Swap "dropdown" for "menu" in the data between the lines holding "You are a GUI" and "1456x837 pixels.", inclusive. Write out only those lines, with nothing else changed.

### MATERIAL TO PROCESS
----------------

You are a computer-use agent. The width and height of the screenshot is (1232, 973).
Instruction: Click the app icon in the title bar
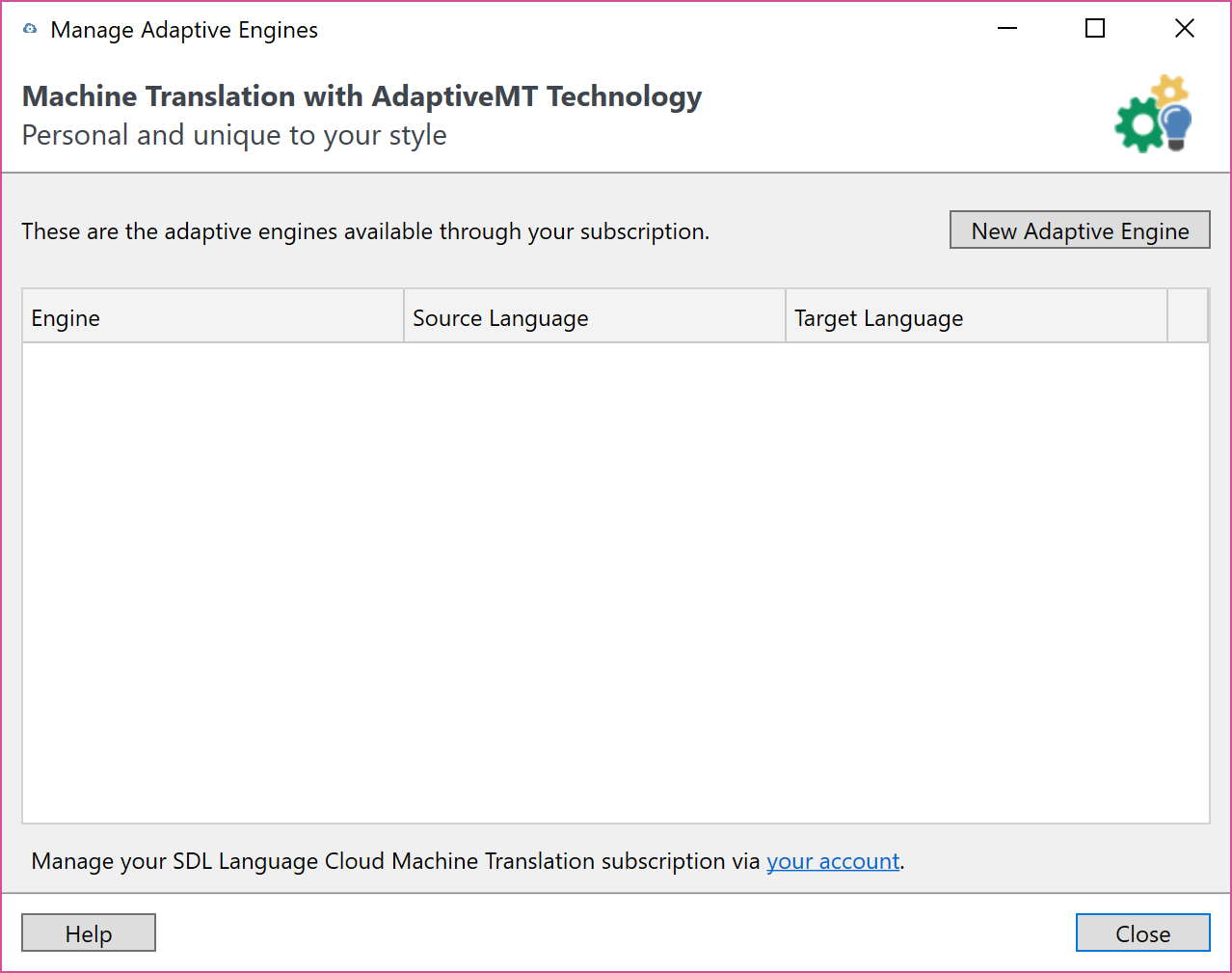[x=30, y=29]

----------------

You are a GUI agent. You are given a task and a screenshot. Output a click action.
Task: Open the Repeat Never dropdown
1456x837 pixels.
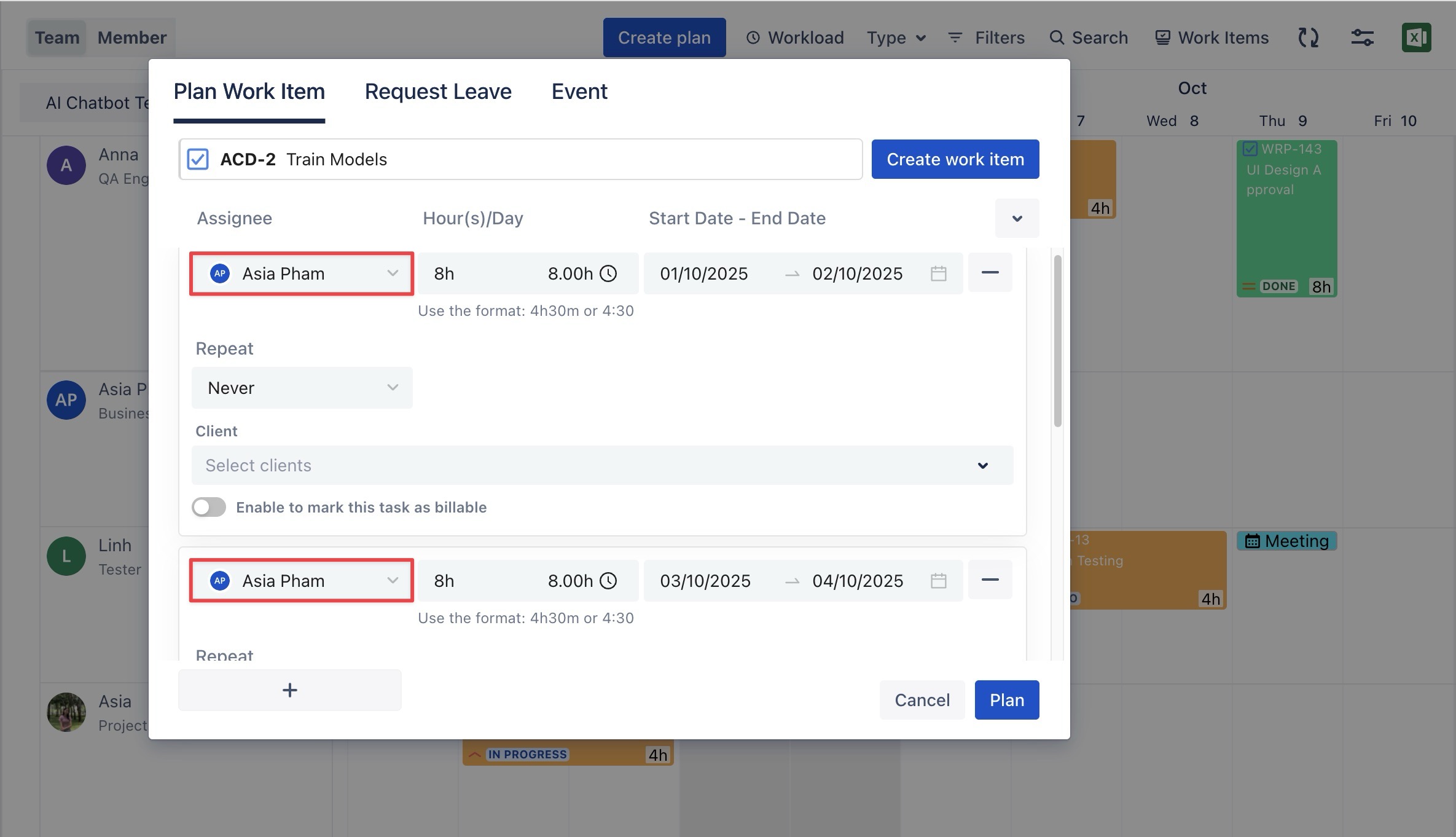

----------------

### FINISHED TASK
You are a GUI agent. You are given a task and a screenshot. Output a click action.
Task: Open the Repeat Never menu
1456x837 pixels.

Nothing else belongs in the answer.